Aero Club Wellington: A Unique Community for Pilots
Everybody knows the drill. When you go to buy a fancy house in Palm Beach it will have a swimming pool, a tennis court, a three (or four or 14) car garage, a beautiful lawn, a water view, lots of bathrooms and bedrooms, a gym and perhaps a putting green. Or maybe a nine-hole golf course and a stable.
Well, how about going one better and having an airplane hangar? Yes, you can be in your kitchen and on one side open up a door and two steps down there’s your garage with your car (or cars) in it. Or on the other side, open up another door, step down and you’re in your hanger with your jet or chopper. Or maybe two or three.
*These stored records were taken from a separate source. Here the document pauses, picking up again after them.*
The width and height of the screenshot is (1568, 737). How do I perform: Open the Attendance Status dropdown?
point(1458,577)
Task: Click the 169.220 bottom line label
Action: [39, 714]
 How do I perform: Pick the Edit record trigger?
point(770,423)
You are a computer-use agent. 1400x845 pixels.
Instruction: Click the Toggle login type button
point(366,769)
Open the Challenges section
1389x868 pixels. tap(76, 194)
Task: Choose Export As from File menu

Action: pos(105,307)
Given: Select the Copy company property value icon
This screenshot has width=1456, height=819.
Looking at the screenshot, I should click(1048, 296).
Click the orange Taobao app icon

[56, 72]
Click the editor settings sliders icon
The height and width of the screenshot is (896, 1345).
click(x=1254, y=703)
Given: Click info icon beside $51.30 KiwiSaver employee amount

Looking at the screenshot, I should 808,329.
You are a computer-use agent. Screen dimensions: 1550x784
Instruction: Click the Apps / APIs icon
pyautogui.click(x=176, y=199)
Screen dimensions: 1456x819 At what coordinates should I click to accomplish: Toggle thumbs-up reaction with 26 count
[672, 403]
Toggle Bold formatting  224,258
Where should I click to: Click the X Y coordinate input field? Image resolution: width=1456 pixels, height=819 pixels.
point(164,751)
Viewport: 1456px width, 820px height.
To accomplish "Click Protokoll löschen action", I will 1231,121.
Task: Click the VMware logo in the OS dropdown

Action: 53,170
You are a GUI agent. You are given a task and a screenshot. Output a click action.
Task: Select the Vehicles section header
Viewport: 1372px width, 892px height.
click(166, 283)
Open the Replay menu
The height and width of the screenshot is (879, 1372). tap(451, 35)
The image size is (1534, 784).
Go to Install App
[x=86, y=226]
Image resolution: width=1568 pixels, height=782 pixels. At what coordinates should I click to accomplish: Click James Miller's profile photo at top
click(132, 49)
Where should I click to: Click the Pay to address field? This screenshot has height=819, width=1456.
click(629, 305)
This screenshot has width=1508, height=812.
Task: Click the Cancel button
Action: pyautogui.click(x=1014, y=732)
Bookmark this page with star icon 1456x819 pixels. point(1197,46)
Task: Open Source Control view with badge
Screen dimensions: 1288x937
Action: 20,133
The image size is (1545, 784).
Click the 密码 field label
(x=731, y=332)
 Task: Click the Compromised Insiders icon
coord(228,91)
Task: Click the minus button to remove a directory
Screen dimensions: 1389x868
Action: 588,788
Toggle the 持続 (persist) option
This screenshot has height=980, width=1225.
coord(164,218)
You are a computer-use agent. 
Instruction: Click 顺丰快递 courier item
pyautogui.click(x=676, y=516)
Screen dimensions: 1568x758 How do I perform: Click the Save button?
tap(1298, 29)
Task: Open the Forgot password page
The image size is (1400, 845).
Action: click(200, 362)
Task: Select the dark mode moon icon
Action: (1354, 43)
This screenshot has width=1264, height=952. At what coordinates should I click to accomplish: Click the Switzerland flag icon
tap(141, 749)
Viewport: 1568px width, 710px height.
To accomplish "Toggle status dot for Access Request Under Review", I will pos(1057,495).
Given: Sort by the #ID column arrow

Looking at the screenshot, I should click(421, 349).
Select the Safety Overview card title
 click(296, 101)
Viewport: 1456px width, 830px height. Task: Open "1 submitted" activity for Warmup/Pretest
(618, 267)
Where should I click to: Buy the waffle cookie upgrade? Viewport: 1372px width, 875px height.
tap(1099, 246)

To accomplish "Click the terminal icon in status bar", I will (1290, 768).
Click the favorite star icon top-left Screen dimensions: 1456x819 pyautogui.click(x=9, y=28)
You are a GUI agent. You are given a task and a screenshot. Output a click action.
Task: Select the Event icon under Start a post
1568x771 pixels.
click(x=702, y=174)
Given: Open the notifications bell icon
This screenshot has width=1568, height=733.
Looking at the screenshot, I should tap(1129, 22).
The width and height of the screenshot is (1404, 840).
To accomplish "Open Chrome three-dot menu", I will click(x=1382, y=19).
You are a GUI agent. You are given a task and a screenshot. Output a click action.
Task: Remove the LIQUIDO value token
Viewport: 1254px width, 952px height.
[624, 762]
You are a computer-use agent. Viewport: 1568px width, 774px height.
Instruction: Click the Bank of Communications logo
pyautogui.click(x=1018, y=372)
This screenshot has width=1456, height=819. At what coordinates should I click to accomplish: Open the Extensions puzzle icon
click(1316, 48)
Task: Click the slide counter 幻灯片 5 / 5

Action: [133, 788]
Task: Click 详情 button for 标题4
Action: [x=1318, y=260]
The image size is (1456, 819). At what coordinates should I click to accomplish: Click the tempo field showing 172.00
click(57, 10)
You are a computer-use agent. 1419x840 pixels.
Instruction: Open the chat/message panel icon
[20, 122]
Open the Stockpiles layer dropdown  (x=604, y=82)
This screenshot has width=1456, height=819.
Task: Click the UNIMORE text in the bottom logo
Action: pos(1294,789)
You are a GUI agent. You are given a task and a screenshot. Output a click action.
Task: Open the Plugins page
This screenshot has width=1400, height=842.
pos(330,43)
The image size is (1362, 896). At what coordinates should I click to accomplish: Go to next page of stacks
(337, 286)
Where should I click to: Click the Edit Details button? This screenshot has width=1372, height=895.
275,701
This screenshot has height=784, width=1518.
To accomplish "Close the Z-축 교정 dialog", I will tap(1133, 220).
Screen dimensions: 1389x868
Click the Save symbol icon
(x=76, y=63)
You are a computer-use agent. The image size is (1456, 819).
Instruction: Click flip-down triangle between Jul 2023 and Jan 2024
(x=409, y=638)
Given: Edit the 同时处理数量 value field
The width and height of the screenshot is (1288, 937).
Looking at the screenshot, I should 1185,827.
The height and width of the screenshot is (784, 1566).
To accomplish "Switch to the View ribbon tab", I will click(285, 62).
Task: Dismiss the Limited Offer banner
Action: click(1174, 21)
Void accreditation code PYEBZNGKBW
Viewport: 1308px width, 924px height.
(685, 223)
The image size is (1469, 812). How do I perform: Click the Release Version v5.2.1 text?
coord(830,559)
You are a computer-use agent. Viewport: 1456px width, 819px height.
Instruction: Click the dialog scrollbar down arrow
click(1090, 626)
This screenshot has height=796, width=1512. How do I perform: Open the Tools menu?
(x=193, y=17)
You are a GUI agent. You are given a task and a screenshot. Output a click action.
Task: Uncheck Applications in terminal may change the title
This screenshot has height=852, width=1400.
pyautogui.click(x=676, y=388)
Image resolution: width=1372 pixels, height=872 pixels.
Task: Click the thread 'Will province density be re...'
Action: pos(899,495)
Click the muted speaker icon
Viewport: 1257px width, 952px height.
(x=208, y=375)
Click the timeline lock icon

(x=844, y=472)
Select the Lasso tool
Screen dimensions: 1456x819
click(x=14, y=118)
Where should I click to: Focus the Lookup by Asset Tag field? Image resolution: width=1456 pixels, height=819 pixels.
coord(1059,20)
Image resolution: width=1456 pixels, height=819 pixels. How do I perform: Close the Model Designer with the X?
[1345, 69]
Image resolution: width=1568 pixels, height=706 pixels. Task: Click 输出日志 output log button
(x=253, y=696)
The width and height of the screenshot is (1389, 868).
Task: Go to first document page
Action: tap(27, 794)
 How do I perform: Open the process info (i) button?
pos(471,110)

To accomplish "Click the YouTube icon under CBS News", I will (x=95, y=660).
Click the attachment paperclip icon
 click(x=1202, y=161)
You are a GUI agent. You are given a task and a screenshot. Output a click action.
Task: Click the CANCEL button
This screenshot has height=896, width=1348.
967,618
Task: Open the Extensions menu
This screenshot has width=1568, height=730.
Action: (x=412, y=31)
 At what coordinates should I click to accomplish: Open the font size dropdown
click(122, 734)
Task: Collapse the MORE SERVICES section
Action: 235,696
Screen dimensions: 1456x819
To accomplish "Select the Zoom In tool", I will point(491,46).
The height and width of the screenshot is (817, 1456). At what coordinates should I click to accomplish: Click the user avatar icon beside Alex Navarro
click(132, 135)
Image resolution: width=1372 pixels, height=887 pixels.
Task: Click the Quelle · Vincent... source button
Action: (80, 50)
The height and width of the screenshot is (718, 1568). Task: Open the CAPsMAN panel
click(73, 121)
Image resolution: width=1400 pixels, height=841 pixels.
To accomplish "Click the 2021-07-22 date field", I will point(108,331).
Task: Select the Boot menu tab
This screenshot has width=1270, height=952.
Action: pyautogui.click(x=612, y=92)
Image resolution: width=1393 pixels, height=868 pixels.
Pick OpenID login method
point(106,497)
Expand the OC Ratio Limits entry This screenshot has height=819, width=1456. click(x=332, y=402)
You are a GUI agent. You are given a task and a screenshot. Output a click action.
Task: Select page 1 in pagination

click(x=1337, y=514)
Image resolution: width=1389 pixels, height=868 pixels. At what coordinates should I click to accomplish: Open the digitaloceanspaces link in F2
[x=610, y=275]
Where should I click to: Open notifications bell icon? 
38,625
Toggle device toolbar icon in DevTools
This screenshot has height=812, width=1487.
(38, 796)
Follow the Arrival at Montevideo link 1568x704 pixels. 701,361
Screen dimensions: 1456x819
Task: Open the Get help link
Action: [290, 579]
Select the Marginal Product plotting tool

Yes, you can do that. It’s in Palm Beach County at Wellington, where some years ago, the founder of that town, C. Oliver Wellington, liked the idea of having his own airplane hanger right out his bedroom window with his Cessna inside. Traffic? Forget it. Here’s the truly regal way to get around. He teamed up with a few other people who owned airplanes — Guerry Strilling and Arthur Elisson — bought four hundred acres of open land suitable upon which to build a runway, and there it was.
He called it the Wellington Aero Club. It was when Ronald Reagan was president. 1983. And the town let him do it. Following all the rules, of course. Have bright rows of lights on the sides of the runway that Wellington could flip on in the cockpit as he went into his approach pattern. Have something like the remote control others use to open their garage door to get himself swallowed up into his hangar so his Piper Cub, or Comanche or Airbus could get out of the rain. And then next time when he’d be ready to go, he’d gas up (a shared on-site private gas pump) and taxi out to the 4,000-foot runway and five minutes later be climbing up through the clouds to be off to visit his cousin in Tallahassee.
When this man and his friends first opened the Aero Club, which is what they called it, they all knew who was home and who was not by the particular sound of one of the resident’s aircraft as it roared by. Oh, did I tell they all lived along one or the other side of the runway? Talk about a view.
Today the Aero Club is a bit more complicated. It’s now a whole community of people’s homes — 240 of them. And not everybody has an airplane. Some people just like watching the planes come in and out. It’s sort of like living along a golf course fairway. With the occasional whine of an airplane engine instead of a good three wood thwock to the green.
And it has a clubhouse with a dining room and kitchen, a large catering hall for residents who will reserve it for weddings or bar mitzvahs and there’s a bar and a billiard table.
The usual.
And there is a fee to park there even with that. It’s $200 an hour in the aircraft parking lot. You can afford it.